_Exercise material_.
+-------+

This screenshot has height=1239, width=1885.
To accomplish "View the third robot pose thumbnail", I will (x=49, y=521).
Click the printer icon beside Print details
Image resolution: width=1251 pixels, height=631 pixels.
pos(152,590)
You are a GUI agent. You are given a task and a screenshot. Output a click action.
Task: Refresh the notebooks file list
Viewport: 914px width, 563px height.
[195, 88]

+-------+

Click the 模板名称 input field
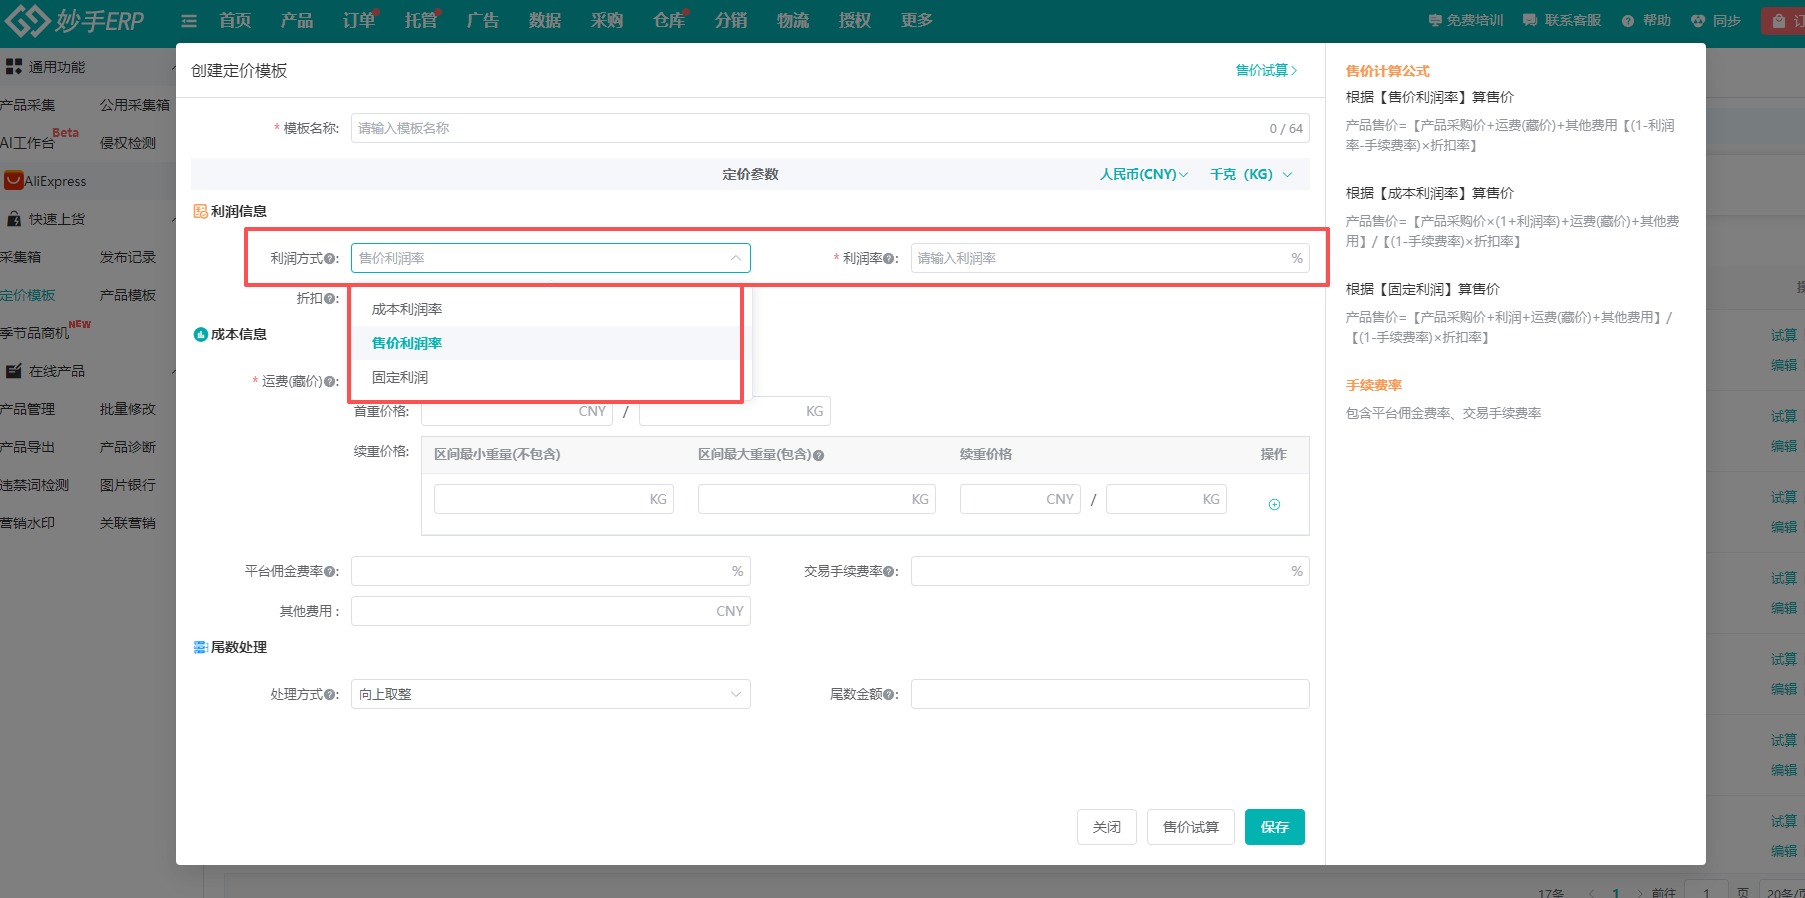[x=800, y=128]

+-------+

_Work order_. All lines in the records that contain "screenshot" are to be copied and returned.

_Solution_.
This screenshot has height=1239, width=1885.
You are a GUI agent. You are given a task and a screenshot. Output a click action.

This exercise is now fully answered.